Category: Retro - Beats, Hippies, 1960s and Counter Culture.
This anthology of short stories has the theme of our collective obsession with the recent past and its culture. It brings together 16 writers who all come at the topic from a different angle, which results in a collection of stories of varying quality and interest.
Classic films and iconic film stars feature frequently in these stories, with settings including a vintage clothing shop, 1950s-themed drugstore and arts college.
My favourites were the stories where the retro element was explicit. I loved "Empty Boxes" by Nicholas Royle which is about a man's obsession with disused cinemas in London. I also enjoyed Joyce Carol Oates' story "Strand Used Books 1956" which is about a chance encounter with Marilyn Monroe in a bookshop. Tony White's "Jet Set Girls" humourously recreates 1960s Soho gangsters and the world of low brow publishing.

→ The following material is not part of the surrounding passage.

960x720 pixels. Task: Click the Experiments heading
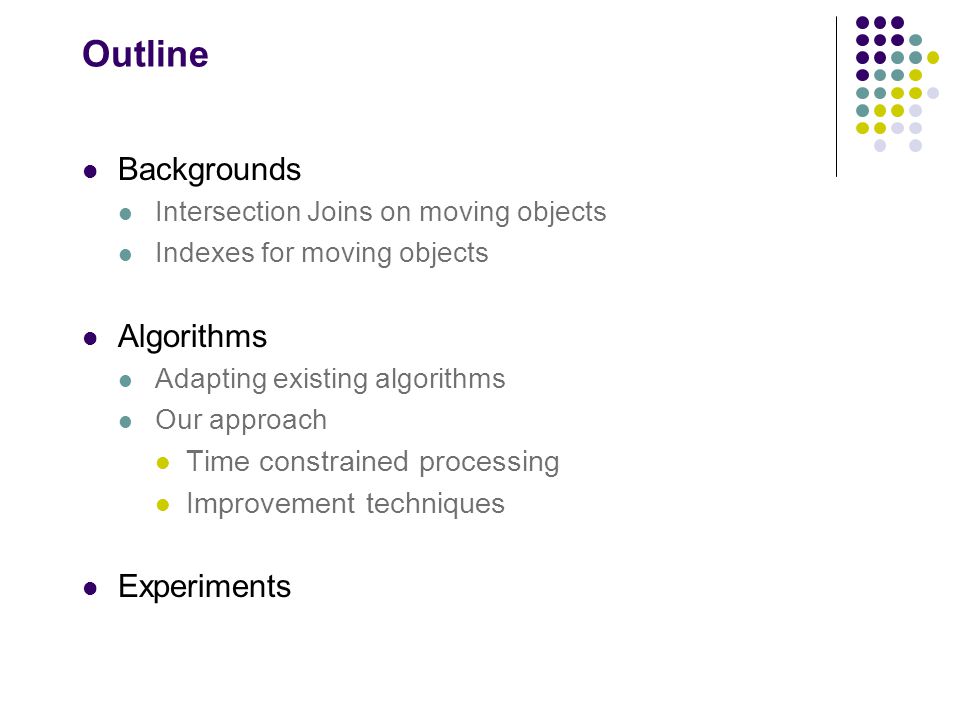click(x=204, y=587)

Christopher Kenworthy's "The Death of Blonde" imaginatively addresses the question of our need to record the past in museums. Editor Amy Prior contributes the most touching story in the collection, "Miss Shima" about a lonely Chinese woman's obsession with old-fashioned glamour.

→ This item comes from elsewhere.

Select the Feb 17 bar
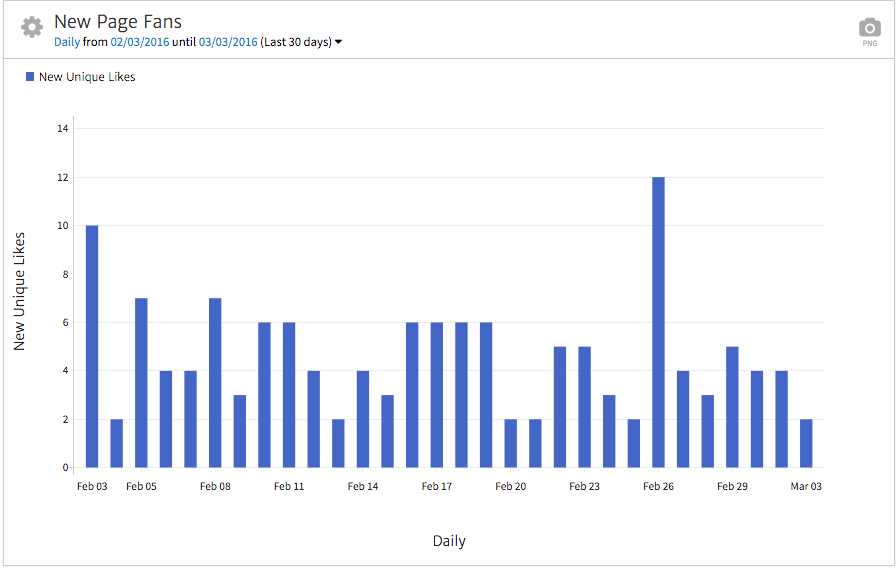 (x=437, y=395)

The weakest story was "The Stock Exchange" by Matthew de Abaituo, sadly also the longest and I'm not sure how it fitted with the theme of the anthology. The same could also be said of Emily Perkin's "Let's Go" about young Westerners in Prague. It left me wondering if the publishers were just so keen to have contributions from certain writers that they just allowed any story from them to be included.
Overall the collection had more good stories than bad, and because they were all so different, I'm sure most people would be able to find something here to enjoy.